▶ _HOW TO COMPLETE THIS TASK_: Among the lines below, copy each one in which "agent" appears.

===== DATA PROVIDED

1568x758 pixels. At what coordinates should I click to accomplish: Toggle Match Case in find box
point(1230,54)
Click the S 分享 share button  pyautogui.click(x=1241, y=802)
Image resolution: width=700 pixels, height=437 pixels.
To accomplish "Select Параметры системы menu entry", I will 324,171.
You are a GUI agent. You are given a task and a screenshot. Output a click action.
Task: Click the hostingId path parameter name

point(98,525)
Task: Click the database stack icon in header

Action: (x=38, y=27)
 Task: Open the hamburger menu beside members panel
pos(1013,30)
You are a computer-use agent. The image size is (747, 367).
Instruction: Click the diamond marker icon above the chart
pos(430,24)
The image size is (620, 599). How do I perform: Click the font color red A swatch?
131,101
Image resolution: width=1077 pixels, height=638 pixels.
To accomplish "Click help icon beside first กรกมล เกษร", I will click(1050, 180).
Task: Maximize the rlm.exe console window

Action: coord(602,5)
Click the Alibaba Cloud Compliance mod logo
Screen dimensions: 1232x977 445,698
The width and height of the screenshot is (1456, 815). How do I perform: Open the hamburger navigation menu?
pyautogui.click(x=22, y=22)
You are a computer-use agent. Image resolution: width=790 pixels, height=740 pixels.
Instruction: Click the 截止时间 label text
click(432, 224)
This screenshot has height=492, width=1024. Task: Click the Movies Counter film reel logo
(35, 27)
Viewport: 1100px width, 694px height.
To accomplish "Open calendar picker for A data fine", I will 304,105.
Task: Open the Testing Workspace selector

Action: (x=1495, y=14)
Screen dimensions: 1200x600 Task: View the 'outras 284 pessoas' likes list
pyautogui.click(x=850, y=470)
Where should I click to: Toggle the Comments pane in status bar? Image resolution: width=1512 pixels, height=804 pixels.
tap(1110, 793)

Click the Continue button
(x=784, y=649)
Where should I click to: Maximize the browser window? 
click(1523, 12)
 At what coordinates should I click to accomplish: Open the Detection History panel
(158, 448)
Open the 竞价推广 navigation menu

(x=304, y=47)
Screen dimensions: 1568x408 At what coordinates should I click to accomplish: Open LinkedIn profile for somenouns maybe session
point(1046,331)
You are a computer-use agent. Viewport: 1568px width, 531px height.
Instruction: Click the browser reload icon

==========

▶ _RESPONSE TO THE TASK_:
You are a GUI agent. You are given a task and a screenshot. Output a click action.
You are a computer-use agent. The image size is (747, 367).
You are a computer-use agent. Image resolution: width=790 pixels, height=740 pixels.
You are a computer-use agent. Viewport: 1568px width, 531px height.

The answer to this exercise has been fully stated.